The law, which took effect in June 2019, does leave some wiggle room for the city to opt out.

“In the event the commissioner determines that maintenance of a temporary bicycle lane is not feasible on such street segment (sic) or intersection (sic), such determination shall not prohibit issuance of the permit,” the law reads. 

So the city is not technically in violation of Local Law 124, Orcutt said.

Still, he and Tomac also asked the city to make basic safety improvements along the entire corridor that serves as a crucial connector between Bay Ridge and Downtown Brooklyn, like by upgrading the buffer area with more physical protections since the area as it exists now is too narrow.

But DOT basically ignored them all, Orcutt said, adding that ensuring cyclist safety on Fourth Avenue could have been a major opportunity for the “Get Stuff Done” mayor to prove its willingness to put people before cars. But Hizzoner and team didn’t bite, following in the footsteps of his predecessor, former Mayor Bill de Blasio, who tore up the street for resurfacing and then forgot about it.

“We thought the whole situation was an opportunity for the Adams administration to put safety above traffic flow. They didn’t take that. It was resurfaced in 2021 and never finished,” he said. “Adams’s folks could come in as good guys here. We’re focused on this because this is kind of a flagship bike lane for Brooklyn, the longest protected bike lane in Brooklyn by far.”

Drivers blocking what's supposed to be a shared lane during construction on Fourth Avenue. Photo: John Tomac
Drivers blocking what’s supposed to be a shared lane during construction on Fourth Avenue. Photo: John Tomac

Tomac also blasted DOT for justifying its decision in the name of kids, as if they don’t also walk and bike to school, or get killed by reckless drivers on the way there. An investigation by Streetsblog found that streets near schools have higher rates of crashes and injuries than the citywide average, particularly impacting schools with high percentages of poor students or children of color.

“Did it ever occur to them that teachers and students use the bike lane to get to school? Do they not deserve a safe route to school? If the city is genuinely concerned about the threat drivers pose to school children, they could close streets near schools to car traffic,” he said.

The Fourth Avenue bike lane, when it was functioning properly, did save lives, according to city data. In 2018, before it was installed, there were 470 reported crashes in the segments between First and 15th streets and between 17th and 64th streets, injuring 148 people. After the bike lane went in, in 2021, there were 207 reported crashes along the same stretch, injuring 118 people.

Sunset Park Council Member Alexa Aviles penned her own letter to DOT in September after receiving “numerous complaints” from constituents, demanding the agency “install an alternative, fully protected bike lane where the road can accommodate one.” She also called on the 72nd Precinct to address illegal parking along Fourth Avenue in what’s now the shared lane.

Aviles’s office said she did not receive a response. And the NYPD did not respond to a request for comment.

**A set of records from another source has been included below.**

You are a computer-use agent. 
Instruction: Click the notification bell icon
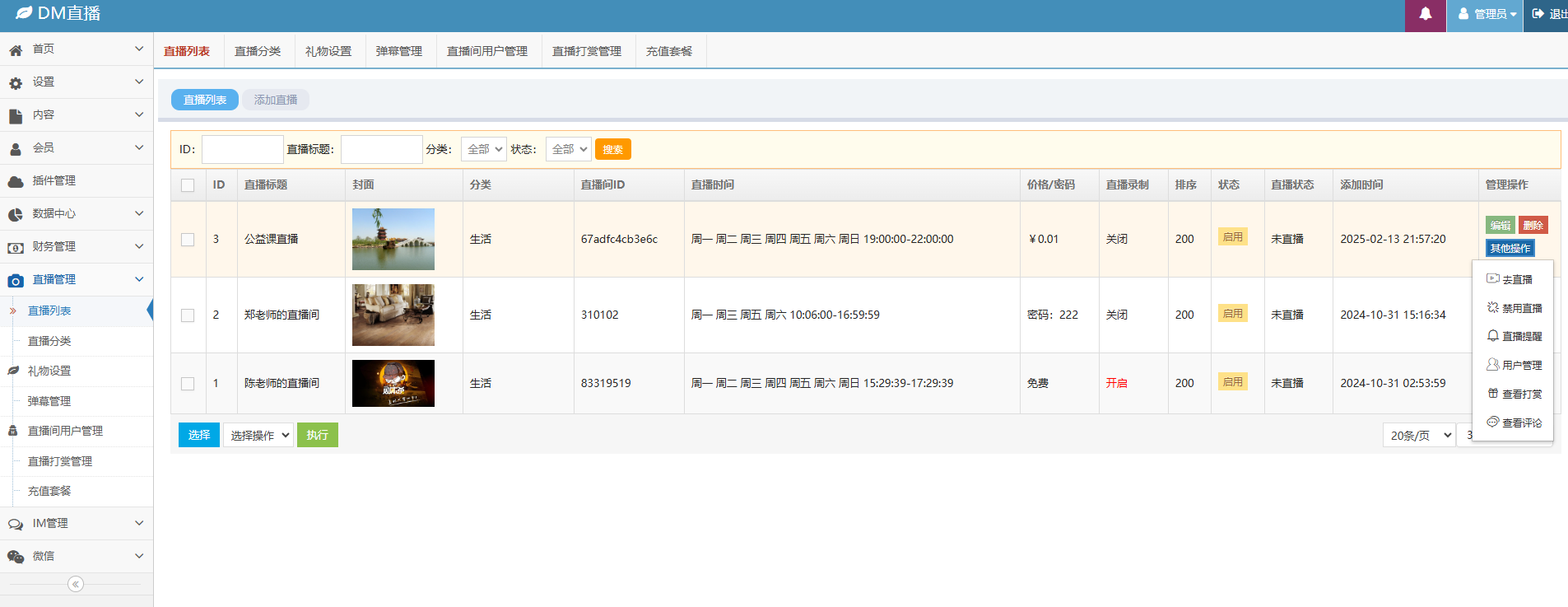[x=1425, y=14]
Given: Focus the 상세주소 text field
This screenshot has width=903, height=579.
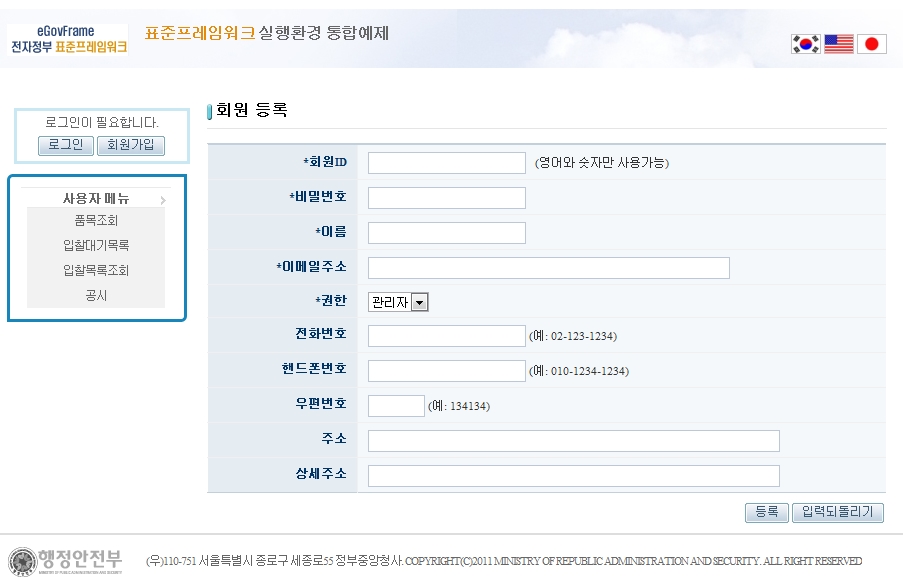Looking at the screenshot, I should 573,475.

During the second phase of work between Atlantic Avenue and Eighth Street, which is not expected to start until 2025, the city will install concrete pedestrian islands, concrete curb extensions, grade-separated bike lanes (along specific segments), concrete turn-calming treatments at intersections, and bus bulbs and bus islands. The existing protected bike lanes will be maintained during this phase, according to DOT.

A spokesperson for DOT defended its decision, saying the shared lane will allow work to move more quickly in order to create a better and safer redesigned Fourth Avenue sooner.

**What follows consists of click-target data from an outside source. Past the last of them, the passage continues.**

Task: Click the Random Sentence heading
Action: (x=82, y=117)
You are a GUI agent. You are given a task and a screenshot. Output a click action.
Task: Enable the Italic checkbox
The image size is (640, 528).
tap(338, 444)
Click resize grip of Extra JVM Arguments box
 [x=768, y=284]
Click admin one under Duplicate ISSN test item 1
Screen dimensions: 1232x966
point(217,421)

“The major bike and pedestrian improvements on Fourth Avenue will build on the success of DOT’s bike lanes with a full suite of capital upgrades, including concrete pedestrian island, curb extensions, grade-separated bike lanes, and other enhancements” said Vin Barone. “This work will slow down turning drivers, better protect those walking and cycling along the avenue, and make the entire area safer for all road users, and we appreciate New Yorkers’ patience during these major bike and pedestrian improvements.”